Hükümetin 17 Aralık’ta oluşan tutuklamalara ve göz altılara birer operasyon gözüyle baktığını, ulusal ve dış güçlerin darbe girişimleri olarak değerlendirdiğini ileri süren İHD Adıyaman Şube Başkanı Av. Osman Süzen, “Eğer darbeler zamanında soruşturmuş olsaydı, bugün halkın oyuyla iktidara gelen bir hükümeti devirmek için bazı güçler devreye girmemiş olacaktı. Aslında bugünde halkın yetki verdiği iktidarı devirmeye dönük bir müdahaleyle karşı kaşıyız. İktidar partisi en azından 17 Aralık operasyonunu bu şekilde değerlendiriyor. Bu olayların temelinde her zaman olduğu gibi darbelerin Türkiye’de araştırılmaması yatıyor. Bir diğer husus ise vesayet sistemidir. Türkiye’de herkes bir vesayet sistemini yani kendi anlayışını yerleştirmeye çalışıyor. Ergenekon, Balyoz davalarıyla çözüldüğünü düşündüğümüz vesayet sistemi bugün başka güçlerin eliyle tekrardan uygulanmaya çalışılıyor. Bugün yargı ve yürütme arasında bu vesayetin kalkması veyahut iktidar yarışı var. Bu iktidar olma yarışı bir takım alanlarda da çatışmalara neden oluyor. Eğer bir yargı ve bir Savcı, bu ülkede aldığı kararları yerine getirebileceği yürütmeyi ve polis gücünü kullanıp, yerine getiremiyorsa gerçekten burada tam bir çatışma yaşanıyordur. Bu olayların temeli bu darbeleri yeterince soruşturmamaktan, bu darbeleri yapanların yanına kar kalmasından kaynaklanıyor. 12 Eylül darbesinde Pirin Palas’ta yüzlerce Adıyamanlı işkencelerden geçirildi. Bu işkenceleri yapanlar halen yaşıyorlar ve bu kişilere bir şey denilmiyor” şeklinde konuştu.

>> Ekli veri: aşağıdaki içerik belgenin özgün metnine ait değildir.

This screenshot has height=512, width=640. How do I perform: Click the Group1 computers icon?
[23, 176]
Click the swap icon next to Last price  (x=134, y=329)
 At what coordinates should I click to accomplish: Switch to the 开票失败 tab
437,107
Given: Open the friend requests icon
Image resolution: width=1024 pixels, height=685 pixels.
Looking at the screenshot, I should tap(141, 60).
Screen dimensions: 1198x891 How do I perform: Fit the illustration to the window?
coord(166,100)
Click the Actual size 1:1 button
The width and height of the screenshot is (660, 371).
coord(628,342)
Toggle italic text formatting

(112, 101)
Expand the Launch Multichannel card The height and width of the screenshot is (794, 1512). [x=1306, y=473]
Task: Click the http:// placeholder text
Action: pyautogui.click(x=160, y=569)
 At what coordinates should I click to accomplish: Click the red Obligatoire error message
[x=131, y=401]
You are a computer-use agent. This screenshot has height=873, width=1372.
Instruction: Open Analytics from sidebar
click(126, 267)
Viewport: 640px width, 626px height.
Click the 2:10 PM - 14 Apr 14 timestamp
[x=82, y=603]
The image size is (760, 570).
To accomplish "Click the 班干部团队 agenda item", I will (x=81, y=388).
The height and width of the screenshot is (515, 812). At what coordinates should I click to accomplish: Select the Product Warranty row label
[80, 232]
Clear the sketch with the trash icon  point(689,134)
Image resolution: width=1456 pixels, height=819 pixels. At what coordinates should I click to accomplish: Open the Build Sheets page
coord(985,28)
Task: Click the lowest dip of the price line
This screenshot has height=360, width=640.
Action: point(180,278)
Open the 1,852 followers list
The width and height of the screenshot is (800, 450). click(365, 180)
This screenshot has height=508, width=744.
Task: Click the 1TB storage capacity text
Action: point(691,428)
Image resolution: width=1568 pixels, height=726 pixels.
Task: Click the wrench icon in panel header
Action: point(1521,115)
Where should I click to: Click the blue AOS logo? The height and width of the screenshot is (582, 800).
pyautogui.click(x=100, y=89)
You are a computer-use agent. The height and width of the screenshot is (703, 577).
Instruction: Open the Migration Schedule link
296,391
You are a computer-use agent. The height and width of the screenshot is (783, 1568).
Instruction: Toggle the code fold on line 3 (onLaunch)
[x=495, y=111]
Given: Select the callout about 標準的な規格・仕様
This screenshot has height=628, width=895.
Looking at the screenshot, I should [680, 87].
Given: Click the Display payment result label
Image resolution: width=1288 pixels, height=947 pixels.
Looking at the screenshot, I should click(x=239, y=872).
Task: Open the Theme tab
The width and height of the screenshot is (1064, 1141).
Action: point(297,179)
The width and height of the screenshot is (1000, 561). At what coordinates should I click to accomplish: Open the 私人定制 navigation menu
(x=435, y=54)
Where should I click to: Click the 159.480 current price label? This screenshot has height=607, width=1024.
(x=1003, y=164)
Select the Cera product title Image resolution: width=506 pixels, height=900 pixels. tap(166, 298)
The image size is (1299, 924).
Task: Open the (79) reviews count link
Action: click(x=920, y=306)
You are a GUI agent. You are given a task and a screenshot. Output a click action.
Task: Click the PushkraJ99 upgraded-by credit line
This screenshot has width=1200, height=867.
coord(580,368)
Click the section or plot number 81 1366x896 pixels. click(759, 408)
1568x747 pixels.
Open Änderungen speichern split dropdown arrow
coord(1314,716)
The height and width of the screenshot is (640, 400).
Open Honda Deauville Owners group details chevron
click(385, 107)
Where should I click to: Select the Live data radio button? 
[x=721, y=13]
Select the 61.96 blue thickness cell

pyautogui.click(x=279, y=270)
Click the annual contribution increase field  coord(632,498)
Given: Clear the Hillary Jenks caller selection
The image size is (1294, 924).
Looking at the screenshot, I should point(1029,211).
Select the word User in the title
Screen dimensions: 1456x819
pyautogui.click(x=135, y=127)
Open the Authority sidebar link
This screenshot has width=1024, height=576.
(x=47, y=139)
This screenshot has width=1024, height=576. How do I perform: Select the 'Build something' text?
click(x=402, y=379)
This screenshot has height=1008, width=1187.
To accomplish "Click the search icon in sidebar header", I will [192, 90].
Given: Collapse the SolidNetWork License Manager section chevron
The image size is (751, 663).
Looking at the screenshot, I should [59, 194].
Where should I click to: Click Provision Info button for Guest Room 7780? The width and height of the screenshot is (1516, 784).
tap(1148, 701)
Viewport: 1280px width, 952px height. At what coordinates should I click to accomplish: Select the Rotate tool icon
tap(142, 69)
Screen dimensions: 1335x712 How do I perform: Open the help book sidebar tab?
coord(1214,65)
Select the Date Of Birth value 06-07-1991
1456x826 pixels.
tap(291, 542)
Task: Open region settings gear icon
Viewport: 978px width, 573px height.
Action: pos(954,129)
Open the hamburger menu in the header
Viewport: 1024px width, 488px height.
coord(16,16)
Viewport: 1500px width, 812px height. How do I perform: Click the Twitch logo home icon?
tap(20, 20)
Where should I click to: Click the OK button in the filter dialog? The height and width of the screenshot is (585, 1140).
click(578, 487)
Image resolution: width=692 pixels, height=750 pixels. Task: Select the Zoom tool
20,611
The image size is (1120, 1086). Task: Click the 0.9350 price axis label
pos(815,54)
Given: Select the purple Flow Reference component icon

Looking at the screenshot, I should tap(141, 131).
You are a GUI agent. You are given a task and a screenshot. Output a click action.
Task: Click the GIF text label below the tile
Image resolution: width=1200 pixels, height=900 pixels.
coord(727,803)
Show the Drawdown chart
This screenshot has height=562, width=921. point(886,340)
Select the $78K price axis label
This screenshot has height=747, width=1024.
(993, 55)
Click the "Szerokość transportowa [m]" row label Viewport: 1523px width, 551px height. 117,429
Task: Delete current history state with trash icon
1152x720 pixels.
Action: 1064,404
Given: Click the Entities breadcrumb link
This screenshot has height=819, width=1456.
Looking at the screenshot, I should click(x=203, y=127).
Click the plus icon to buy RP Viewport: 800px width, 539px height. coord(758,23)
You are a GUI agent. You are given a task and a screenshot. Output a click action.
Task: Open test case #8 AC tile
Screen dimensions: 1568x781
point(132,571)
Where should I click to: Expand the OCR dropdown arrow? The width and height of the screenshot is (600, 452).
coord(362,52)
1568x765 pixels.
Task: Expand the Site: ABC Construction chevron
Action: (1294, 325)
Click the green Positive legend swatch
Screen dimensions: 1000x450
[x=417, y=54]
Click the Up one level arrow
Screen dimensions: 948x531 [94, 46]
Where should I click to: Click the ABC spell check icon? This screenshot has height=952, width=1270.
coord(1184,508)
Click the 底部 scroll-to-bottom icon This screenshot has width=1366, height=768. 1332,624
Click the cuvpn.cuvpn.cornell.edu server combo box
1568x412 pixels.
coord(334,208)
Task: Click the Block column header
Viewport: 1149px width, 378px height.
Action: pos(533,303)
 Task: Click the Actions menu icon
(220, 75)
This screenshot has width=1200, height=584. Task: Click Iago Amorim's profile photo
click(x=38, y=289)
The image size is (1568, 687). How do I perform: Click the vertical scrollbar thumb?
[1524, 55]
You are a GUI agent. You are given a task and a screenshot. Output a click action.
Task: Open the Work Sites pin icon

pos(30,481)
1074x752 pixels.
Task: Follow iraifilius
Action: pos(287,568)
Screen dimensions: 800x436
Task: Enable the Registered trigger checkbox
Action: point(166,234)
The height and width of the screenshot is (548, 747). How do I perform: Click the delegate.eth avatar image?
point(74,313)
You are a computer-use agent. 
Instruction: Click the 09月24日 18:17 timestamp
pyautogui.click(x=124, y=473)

“Keşke bu tür platformlar Adıyaman’da çoğalsa”
28 Şubat sürecinde birçok insanın mağdur olduğuna dikkat çeken Başkan Osman Süzen, “O dönemde özellikle bir kısım bayanlar başörtüsü nedeniyle okullarından atıldılar. Bir kısım öğrencilerin ise üniversitelerinin yolu kesildi. Bu olayların hepsi birer mağduriyettir. Bir kısım insanlar hakkında yalan, yanlış soruşturmalarla hükümler kuruldu. Bu nedenle darbecilerin peşinin bırakılmaması gerekiyor. Bundan ötürü ilimizde kurulan AGİP önemli bir platformdur. Keşke bu tür platformlar Adıyaman’da çoğalsa. Ve ülkeye dair sorunların çözümü noktasında çeşitli platformlar bir araya gelip, düşüncelerini ifade edebilseler, ortak bazı tepkilerle daha güçlü bir şekilde seslerini yükseltebilseler. Bu anlamda AGİP’in kurucularına çok teşekkür ediyorum. Umarım platform üyeleri çok daha da başarılı olurlar, ülkeye katkı sağlayacak bir takım yeni oluşumların kurulmasına öncülük ederler” ifadelerini kullandı.
“İnşallah 28 Şubat gibi süreçleri bir daha yaşamayız”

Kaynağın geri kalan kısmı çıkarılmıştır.